(Word and element location records)
◆ ◆ ◆ ◆
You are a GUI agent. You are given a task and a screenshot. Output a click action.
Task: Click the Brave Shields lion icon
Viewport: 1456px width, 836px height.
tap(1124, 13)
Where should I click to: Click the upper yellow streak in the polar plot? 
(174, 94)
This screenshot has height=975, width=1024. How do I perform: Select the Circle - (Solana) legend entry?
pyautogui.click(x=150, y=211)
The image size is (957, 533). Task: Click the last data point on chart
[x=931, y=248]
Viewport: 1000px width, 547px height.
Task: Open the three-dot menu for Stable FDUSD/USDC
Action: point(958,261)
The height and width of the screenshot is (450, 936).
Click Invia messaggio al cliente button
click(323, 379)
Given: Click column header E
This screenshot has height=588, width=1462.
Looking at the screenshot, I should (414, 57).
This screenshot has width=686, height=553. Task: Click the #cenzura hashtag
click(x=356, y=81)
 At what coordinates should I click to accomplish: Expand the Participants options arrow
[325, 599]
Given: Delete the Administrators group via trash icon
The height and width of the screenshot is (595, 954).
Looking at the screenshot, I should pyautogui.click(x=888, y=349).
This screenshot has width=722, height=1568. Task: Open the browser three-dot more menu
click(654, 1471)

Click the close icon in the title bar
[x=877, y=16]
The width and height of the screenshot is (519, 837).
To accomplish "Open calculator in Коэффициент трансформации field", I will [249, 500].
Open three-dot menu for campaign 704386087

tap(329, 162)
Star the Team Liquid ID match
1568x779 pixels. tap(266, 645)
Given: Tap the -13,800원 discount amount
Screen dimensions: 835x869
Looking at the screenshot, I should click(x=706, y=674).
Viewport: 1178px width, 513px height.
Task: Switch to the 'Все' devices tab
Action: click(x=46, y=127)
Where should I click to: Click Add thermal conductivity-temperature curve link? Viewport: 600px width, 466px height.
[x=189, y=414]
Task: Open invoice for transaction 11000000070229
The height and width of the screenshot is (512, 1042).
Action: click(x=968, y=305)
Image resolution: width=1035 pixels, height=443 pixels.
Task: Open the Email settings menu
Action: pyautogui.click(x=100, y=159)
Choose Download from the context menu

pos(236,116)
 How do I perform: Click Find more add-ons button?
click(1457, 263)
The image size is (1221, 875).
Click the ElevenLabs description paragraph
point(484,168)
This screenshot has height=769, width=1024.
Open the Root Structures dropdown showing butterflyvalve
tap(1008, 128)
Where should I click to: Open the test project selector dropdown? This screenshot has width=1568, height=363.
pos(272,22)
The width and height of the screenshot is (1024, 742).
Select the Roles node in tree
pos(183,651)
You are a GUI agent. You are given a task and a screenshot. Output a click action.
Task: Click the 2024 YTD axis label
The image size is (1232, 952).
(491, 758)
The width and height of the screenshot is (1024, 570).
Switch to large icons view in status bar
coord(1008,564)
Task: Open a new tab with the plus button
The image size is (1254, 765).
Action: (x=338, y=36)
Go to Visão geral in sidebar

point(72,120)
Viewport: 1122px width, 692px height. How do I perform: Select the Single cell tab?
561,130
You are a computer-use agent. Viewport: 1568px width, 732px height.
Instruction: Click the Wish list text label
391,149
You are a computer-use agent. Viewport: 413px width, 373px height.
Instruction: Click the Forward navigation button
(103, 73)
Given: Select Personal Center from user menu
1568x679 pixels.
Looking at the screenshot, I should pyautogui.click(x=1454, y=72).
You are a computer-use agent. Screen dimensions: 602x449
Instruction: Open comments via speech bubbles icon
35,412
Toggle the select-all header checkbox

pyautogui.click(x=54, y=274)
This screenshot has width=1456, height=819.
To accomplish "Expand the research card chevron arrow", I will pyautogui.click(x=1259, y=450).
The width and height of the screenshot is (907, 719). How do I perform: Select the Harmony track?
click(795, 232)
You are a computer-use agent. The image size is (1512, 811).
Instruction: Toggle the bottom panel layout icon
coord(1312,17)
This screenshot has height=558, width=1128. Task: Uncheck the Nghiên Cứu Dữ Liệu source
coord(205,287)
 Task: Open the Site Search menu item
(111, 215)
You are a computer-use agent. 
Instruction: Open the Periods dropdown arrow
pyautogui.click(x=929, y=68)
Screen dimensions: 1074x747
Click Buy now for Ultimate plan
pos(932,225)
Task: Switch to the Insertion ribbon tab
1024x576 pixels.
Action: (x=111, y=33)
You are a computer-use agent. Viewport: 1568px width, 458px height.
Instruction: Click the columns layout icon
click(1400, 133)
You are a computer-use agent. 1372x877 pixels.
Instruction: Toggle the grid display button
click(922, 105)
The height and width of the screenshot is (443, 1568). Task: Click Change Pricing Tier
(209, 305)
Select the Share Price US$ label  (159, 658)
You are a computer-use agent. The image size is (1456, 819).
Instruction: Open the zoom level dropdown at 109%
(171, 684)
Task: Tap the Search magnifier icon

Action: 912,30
◆ ◆ ◆ ◆
[JOB]
Scale the stretch of material from the line containing "You are a computer-use agent. The image size is (1512, 811)." through the line containing "pos(932,225)", and give only those lines. Reproduce every line in that range, requests included, with each coordinate in the answers multiplied by 2.5 and rounded to a whole number, halves rounded up.

[CORRECT RESULT]
You are a computer-use agent. The image size is (1512, 811).
Instruction: Toggle the bottom panel layout icon
coord(3280,43)
This screenshot has height=558, width=1128. Task: Uncheck the Nghiên Cứu Dữ Liệu source
coord(513,718)
 Task: Open the Site Search menu item
(278, 538)
You are a computer-use agent. 
Instruction: Open the Periods dropdown arrow
pyautogui.click(x=2323, y=170)
Screen dimensions: 1074x747
Click Buy now for Ultimate plan
pos(2330,563)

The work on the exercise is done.